Il Napoli batte 2-0 il Cagliari e torna in vetta alla classifica
Al termine di Napoli-Cagliari, gara terminata 2-0 per i partenopei, ha parlato Luciano Spalletti ai microfoni di Dazn.
Queste le sue parole:
“Abbiamo già perso, negli anni passati e anche contro il Benevento, tutte le partite sono ufficiali quando indossi la maglia del Napoli, questo è un dato negativo, inoltre dobbiamo migliorare la qualità sulla trequarti, abbiamo la qualità per chiudere queste partite. Come si sta sull’attico? Dobbiamo ancora crescere, c’è la possibilità e le potenzialità. Stasera abbiamo fatto una buona partita, l’abbiamo gestita senza andare in affanno. L’avessimo chiusa sarebbe stato meglio. la gente si aspetta tanto. c’è ancora da crescere e vedere come la squadra reagisce ad un gol preso. Dobbiamo fare attenzione ad altre squadre che devono entrare in forma e potrebbero fare i nostri stessi punti.
Anguissa? In Inghilterra hanno la capacità delle lotta e della fisicità, in Italia si prediligono altre caratteristiche quindi queste sue qualità spiccano ancora di più. Oltre ad avere grandi doti e caratteristiche a fine primo tempo lui parla della sua posizione e quello che accade dentro al campo, il comportamento degli avversari, è un ragazzo intelligente e a modo, ha già fatto subito amicizia con tutti.
Chi non si sente titolare quando entra nel secondo tempo o in corso di partita non può fare il titolare dall’inizio, perché ha una personalità rivolta a se stesso, non può giocare nel contesto di squadra. Per poter ambire ad entrare in Champions League bisogna che ci sia l’aiuto di tutti, se uno non ce la fa va aiutato dai compagni. Ci sono 5 sostituzioni: uno è titolare del secondo tempo, uno di 10 minuti, un altro di 5 minuti e li fa cambiare la partita, non esiste il “sono tuo amico se mi dai la maglia, sennò non me ne frega niente di te, che discorso è? Si giocano tante partite, fino ad ora non c’era bisogno del turnover ma adesso si può fare. Dipende poi dall’elemento, da ciò che si vede in allenamento. C’è bisogno di calciatori che si sono allenati bene, non di quelli con la puzza sotto il naso perché non hanno giocato una partita precedente.

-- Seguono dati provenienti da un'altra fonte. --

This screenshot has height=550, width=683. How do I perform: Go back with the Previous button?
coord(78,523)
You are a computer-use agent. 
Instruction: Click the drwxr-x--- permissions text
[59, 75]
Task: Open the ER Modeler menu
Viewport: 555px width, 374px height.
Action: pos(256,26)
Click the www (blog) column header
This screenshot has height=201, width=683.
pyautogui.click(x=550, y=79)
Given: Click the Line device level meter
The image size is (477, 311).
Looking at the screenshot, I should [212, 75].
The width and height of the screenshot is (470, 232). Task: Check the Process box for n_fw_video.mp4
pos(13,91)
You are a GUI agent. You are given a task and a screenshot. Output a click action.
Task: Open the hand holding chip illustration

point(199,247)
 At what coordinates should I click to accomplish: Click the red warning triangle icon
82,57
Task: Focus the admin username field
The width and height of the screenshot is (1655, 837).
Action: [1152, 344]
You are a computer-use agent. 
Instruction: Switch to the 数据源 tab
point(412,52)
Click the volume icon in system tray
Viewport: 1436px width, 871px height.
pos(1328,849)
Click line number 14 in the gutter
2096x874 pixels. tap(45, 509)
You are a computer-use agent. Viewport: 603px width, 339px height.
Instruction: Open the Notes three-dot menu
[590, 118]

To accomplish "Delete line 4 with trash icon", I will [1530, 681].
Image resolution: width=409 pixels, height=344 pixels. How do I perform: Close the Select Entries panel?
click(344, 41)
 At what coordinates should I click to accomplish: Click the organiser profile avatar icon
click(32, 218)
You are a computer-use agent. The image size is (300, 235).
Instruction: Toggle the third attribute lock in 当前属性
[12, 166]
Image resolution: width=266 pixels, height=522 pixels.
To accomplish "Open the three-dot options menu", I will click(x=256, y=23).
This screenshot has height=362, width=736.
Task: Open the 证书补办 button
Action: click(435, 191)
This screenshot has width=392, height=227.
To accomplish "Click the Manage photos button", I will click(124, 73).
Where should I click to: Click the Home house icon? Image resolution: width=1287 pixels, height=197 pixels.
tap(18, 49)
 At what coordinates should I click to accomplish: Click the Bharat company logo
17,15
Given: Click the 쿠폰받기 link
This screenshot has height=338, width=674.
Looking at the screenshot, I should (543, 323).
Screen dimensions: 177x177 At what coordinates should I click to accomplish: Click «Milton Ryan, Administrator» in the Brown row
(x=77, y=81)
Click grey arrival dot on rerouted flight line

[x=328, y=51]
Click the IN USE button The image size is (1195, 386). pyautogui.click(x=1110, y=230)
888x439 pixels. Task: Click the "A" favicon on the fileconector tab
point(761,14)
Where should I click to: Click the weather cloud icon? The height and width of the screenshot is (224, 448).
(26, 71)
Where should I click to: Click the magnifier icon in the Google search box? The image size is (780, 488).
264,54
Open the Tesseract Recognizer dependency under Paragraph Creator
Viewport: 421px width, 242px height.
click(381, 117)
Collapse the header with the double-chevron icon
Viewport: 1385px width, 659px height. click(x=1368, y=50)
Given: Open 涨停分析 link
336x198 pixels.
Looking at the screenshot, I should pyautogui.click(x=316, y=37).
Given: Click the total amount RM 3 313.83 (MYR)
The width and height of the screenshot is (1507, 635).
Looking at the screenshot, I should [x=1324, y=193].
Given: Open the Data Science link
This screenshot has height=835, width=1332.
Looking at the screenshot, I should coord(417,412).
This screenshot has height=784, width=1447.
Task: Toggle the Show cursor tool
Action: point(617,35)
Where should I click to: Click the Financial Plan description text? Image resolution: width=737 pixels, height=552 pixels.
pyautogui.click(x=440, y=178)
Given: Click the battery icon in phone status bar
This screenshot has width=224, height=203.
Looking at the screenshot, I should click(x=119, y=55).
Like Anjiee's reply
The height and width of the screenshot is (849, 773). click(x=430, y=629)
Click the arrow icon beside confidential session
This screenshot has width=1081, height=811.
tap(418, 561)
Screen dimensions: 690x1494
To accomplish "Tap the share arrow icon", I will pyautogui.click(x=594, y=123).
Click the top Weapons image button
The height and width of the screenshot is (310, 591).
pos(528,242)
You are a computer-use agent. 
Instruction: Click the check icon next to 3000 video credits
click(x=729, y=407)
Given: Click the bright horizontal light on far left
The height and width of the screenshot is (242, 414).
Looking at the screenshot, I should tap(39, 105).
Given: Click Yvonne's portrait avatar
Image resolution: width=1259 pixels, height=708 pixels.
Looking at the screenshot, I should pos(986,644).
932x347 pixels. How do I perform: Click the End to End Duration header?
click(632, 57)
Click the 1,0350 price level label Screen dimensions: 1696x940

Ho 63 anni, sono stato un calciatore ed allenatore scarso, ma mi sono sempre fatto il mazzo è così ho battuto squadre più forti e allenatori più forti, per cui è quella la strada. Quando vedo calciatori che hanno qualità me non ci mettono altro e buttano via la qualità che hanno perché non hanno il giusto atteggiamento, divento una belva”.